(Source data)
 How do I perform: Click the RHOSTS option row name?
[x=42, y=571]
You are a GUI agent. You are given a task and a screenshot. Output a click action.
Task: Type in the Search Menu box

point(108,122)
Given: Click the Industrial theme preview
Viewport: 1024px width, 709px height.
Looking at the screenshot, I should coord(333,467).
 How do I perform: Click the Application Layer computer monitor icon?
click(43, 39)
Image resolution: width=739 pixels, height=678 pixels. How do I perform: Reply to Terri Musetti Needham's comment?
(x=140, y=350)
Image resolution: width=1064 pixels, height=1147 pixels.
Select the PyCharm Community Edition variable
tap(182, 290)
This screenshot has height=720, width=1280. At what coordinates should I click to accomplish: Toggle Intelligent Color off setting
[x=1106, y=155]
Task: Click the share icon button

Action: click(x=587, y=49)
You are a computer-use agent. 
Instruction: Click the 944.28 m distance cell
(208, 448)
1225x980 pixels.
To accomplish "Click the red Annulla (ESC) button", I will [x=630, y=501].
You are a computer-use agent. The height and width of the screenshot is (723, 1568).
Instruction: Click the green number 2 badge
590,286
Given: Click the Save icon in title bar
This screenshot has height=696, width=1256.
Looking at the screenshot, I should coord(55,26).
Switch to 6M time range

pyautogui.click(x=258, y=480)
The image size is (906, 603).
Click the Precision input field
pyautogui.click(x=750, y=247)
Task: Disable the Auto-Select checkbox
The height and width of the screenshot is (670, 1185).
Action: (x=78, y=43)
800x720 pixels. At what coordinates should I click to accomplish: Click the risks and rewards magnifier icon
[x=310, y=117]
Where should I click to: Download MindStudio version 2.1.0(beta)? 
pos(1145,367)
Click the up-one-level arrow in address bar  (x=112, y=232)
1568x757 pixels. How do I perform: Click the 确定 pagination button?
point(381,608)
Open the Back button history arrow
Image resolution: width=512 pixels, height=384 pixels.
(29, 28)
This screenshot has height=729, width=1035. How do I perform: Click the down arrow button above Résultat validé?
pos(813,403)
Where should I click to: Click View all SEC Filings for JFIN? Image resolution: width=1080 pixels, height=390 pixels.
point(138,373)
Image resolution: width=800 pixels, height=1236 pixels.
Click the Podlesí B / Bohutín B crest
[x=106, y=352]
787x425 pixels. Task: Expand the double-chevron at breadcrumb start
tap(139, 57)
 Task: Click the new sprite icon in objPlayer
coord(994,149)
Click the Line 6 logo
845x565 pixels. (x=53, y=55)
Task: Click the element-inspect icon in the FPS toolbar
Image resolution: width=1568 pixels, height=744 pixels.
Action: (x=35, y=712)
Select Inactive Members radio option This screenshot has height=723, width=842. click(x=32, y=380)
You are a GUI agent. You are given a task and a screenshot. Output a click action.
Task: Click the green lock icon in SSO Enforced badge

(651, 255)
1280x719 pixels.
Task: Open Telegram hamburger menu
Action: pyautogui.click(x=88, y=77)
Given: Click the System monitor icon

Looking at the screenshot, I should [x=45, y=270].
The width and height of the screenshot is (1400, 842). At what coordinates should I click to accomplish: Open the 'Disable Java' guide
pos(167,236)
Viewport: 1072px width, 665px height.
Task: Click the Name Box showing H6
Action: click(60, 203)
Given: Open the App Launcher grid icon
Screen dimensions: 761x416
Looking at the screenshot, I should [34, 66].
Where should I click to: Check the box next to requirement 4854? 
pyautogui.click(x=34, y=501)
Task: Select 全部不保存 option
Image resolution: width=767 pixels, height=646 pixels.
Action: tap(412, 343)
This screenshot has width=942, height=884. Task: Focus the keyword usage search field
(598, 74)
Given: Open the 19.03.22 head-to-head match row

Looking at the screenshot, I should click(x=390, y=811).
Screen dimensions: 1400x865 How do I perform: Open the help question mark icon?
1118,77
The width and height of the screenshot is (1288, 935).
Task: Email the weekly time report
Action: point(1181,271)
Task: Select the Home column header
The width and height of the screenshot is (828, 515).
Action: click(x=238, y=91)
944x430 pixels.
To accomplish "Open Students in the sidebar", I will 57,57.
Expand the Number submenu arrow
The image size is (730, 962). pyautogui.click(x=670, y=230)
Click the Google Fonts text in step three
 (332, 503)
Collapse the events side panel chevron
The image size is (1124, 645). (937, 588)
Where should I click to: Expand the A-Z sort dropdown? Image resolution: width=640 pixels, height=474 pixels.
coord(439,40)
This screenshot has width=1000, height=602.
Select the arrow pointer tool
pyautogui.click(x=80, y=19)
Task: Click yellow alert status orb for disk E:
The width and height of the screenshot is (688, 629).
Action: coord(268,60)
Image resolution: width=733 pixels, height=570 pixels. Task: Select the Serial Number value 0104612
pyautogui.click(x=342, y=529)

§ Your task: For each entry above, write out an exact copy.

§ Result for this exercise:
 How do I perform: Click the RHOSTS option row name?
[x=42, y=571]
You are a GUI agent. You are given a task and a screenshot. Output a click action.
Task: Type in the Search Menu box

point(108,122)
Given: Click the Industrial theme preview
Viewport: 1024px width, 709px height.
Looking at the screenshot, I should coord(333,467).
 How do I perform: Click the Application Layer computer monitor icon?
click(43, 39)
Image resolution: width=739 pixels, height=678 pixels. How do I perform: Reply to Terri Musetti Needham's comment?
(x=140, y=350)
Image resolution: width=1064 pixels, height=1147 pixels.
Select the PyCharm Community Edition variable
tap(182, 290)
This screenshot has height=720, width=1280. At what coordinates should I click to accomplish: Toggle Intelligent Color off setting
[x=1106, y=155]
Task: Click the share icon button

Action: click(x=587, y=49)
You are a computer-use agent. 
Instruction: Click the 944.28 m distance cell
(208, 448)
1225x980 pixels.
To accomplish "Click the red Annulla (ESC) button", I will [x=630, y=501].
You are a computer-use agent. The height and width of the screenshot is (723, 1568).
Instruction: Click the green number 2 badge
590,286
Given: Click the Save icon in title bar
This screenshot has height=696, width=1256.
Looking at the screenshot, I should coord(55,26).
Switch to 6M time range

pyautogui.click(x=258, y=480)
The image size is (906, 603).
Click the Precision input field
pyautogui.click(x=750, y=247)
Task: Disable the Auto-Select checkbox
The height and width of the screenshot is (670, 1185).
Action: (x=78, y=43)
800x720 pixels. At what coordinates should I click to accomplish: Click the risks and rewards magnifier icon
[x=310, y=117]
Where should I click to: Download MindStudio version 2.1.0(beta)? 
pos(1145,367)
Click the up-one-level arrow in address bar  (x=112, y=232)
1568x757 pixels. How do I perform: Click the 确定 pagination button?
point(381,608)
Open the Back button history arrow
Image resolution: width=512 pixels, height=384 pixels.
(29, 28)
This screenshot has height=729, width=1035. How do I perform: Click the down arrow button above Résultat validé?
pos(813,403)
Where should I click to: Click View all SEC Filings for JFIN? Image resolution: width=1080 pixels, height=390 pixels.
point(138,373)
Image resolution: width=800 pixels, height=1236 pixels.
Click the Podlesí B / Bohutín B crest
[x=106, y=352]
787x425 pixels. Task: Expand the double-chevron at breadcrumb start
tap(139, 57)
 Task: Click the new sprite icon in objPlayer
coord(994,149)
Click the Line 6 logo
845x565 pixels. (x=53, y=55)
Task: Click the element-inspect icon in the FPS toolbar
Image resolution: width=1568 pixels, height=744 pixels.
Action: (x=35, y=712)
Select Inactive Members radio option This screenshot has height=723, width=842. click(x=32, y=380)
You are a GUI agent. You are given a task and a screenshot. Output a click action.
Task: Click the green lock icon in SSO Enforced badge

(651, 255)
1280x719 pixels.
Task: Open Telegram hamburger menu
Action: pyautogui.click(x=88, y=77)
Given: Click the System monitor icon

Looking at the screenshot, I should [x=45, y=270].
The width and height of the screenshot is (1400, 842). At what coordinates should I click to accomplish: Open the 'Disable Java' guide
pos(167,236)
Viewport: 1072px width, 665px height.
Task: Click the Name Box showing H6
Action: click(60, 203)
Given: Open the App Launcher grid icon
Screen dimensions: 761x416
Looking at the screenshot, I should [34, 66].
Where should I click to: Check the box next to requirement 4854? 
pyautogui.click(x=34, y=501)
Task: Select 全部不保存 option
Image resolution: width=767 pixels, height=646 pixels.
Action: tap(412, 343)
This screenshot has width=942, height=884. Task: Focus the keyword usage search field
(598, 74)
Given: Open the 19.03.22 head-to-head match row

Looking at the screenshot, I should click(x=390, y=811).
Screen dimensions: 1400x865 How do I perform: Open the help question mark icon?
1118,77
The width and height of the screenshot is (1288, 935).
Task: Email the weekly time report
Action: point(1181,271)
Task: Select the Home column header
The width and height of the screenshot is (828, 515).
Action: click(x=238, y=91)
944x430 pixels.
To accomplish "Open Students in the sidebar", I will 57,57.
Expand the Number submenu arrow
The image size is (730, 962). pyautogui.click(x=670, y=230)
Click the Google Fonts text in step three
 (332, 503)
Collapse the events side panel chevron
The image size is (1124, 645). (937, 588)
Where should I click to: Expand the A-Z sort dropdown? Image resolution: width=640 pixels, height=474 pixels.
coord(439,40)
This screenshot has width=1000, height=602.
Select the arrow pointer tool
pyautogui.click(x=80, y=19)
Task: Click yellow alert status orb for disk E:
The width and height of the screenshot is (688, 629).
Action: coord(268,60)
Image resolution: width=733 pixels, height=570 pixels. Task: Select the Serial Number value 0104612
pyautogui.click(x=342, y=529)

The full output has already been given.